Inaugurata appena un anno fa per produrre semiconduttori, la fabbrica di Dresda (“la più moderna al mondo”) è già destinata all’ampliamento. Al miliardo (un quinto coperto da sovvenzioni pubbliche) investito per la sua realizzazione, cominciata nel 2018 e quindi ben prima della crisi, Bosch aggiungerà almeno altri 400 milioni di euro per ampliare la cosiddetta “clean-room” e una parte dei 170 preventivati per la realizzazione di due nuovi centri sviluppo (l’altro sarà a Reutlingen).
La multinazionale tedesca ha ufficializzato un nuovo piano di investimenti da tre miliardi che verrà completato entro il 2026 (i contributi europei potrebbero arrivare a coprire fino al 40% del totale). “I microprocessori sono il cuore dell’innovazione – sintetizza Stefan Hartung, il Ceo di Bosch nel corso del Tech Day 2022 – e la microelettronica rappresenta il futuro”. I componenti altamente miniaturizzati vengono montati ovunque e assicurano ricavi a profitti. Solo nelle auto, settore del quale Bosch è il leader mondiale della fornitura, il loro valore equivaleva a 120 euro nel 1998, era salito a 500 nel 2018 e sarà di almeno 600 l’anno prossimo.
Il giro d’affari è destinato a crescere in maniera esponenziale e la crisi degli ultimi anni ha indotto Bruxelles a correre ai ripari varando un piano IPCEI, acronimo di Important Project of European Common Interest, per il comparto. L’obiettivo è raddoppiare la produzione europea di semiconduttori e portarne la quota a livello globale al 20%, pari quasi al fabbisogno delle proprie aziende: “Mai come ora, l’obiettivo deve essere quello di produrre i chip per le esigenze specifiche dell’industria europea. Questo significa non limitarsi a produrne di quelli di dimensioni estremamente piccole”, dice Hartung. Pur escludendo l’ipotesi autarchica avverte che “l’Europa può e deve investire nel settore dei semiconduttori”.
L’impianto 4.0 della Sassonia è uno dei due siti sui quali verranno dirottati i 3 miliardi del nuovo piano. L’operazione di Bosch è politicamente strategica per la Germania, dove punta a mantenere l’occupazione e una produzione cruciale e ad alto valore aggiunto. Ma il progetto non riguarda solo le apparecchiature e i processi, ma anche i cervelli: a Milano Bosch ha un Design Center che si occupa dei MEMS, i MicroElectronicMechanical Sensors, che potrebbe venire coinvolto nelle ampliate attività della multinazionale. Che ha deciso di aumentare dai 6,1 miliardi del 2021 (quasi l’8% dei 78,5 miliardi di giro d’affari) ai 7 miliardi di quest’anno gli investimenti in ricerca e sviluppo.

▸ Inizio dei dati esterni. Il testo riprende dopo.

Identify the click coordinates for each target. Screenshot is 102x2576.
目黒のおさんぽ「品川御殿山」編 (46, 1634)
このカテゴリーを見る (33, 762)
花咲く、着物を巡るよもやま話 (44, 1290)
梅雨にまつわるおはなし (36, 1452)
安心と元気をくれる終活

“Ci prepariamo alla crescita continua della domanda di semiconduttori”, prosegue Hartung, che non dimentica di ricordare come nella metà degli smartphone siano già installati chip di Bosch. La società si concentra sui microprocessori più “grandi”, da 300 millimetri, perché sono quelli necessari anche alle esigenze interne. Tra gli impieghi più comuni di quelli assemblati a Dresda (li chiamano “grattacieli” per avendo spessori ridottissimi perché sono su 35 livelli e per la cui realizzazione sono necessari 800 passaggi che possono portare via fino a un anno) ci sono gli elettroutensili, ma anche, per quanto riguarda l’automotive, Abs, Esp, sistemi di sterzo e di sicurezza per gli airbag.
Nel giro di tre anni, fra il 2016 e il 2019, Bosch aveva già raddoppiato il numero dei chip montati su ogni auto (da 9 a 17). La multinazionale tedesca non intende tuttavia dirottare l’intera produzione al segmento dell’auto, anche se la mobilità sostenibile apre nuovi orizzonti. Con i diffusi chip al carburo di silicio impiegati sui veicoli ibridi ed elettrici è già riuscita a incrementare i margini fino al 6% e adesso ragiona all’adattamento a tensioni più elevate (fino a 1200 V) rispetto a quelle di smartphone e computer di quelli al nitruro di gallio.
Nonostante ripetute interruzioni della catena di fornitura, a Dresda la produzione non è mai stata nemmeno rallentata: ogni semestre vengono consumati tra l’altro palladio e oro per un controvalore attorno ai 2 milioni di euro. La “tensione” sui mercati è destinata a restare perché non tutti i semiconduttori sono uguali: per alcuni tipi l’offerta supererà la domanda, per altri la richiesta resterà superiore alla disponibilità.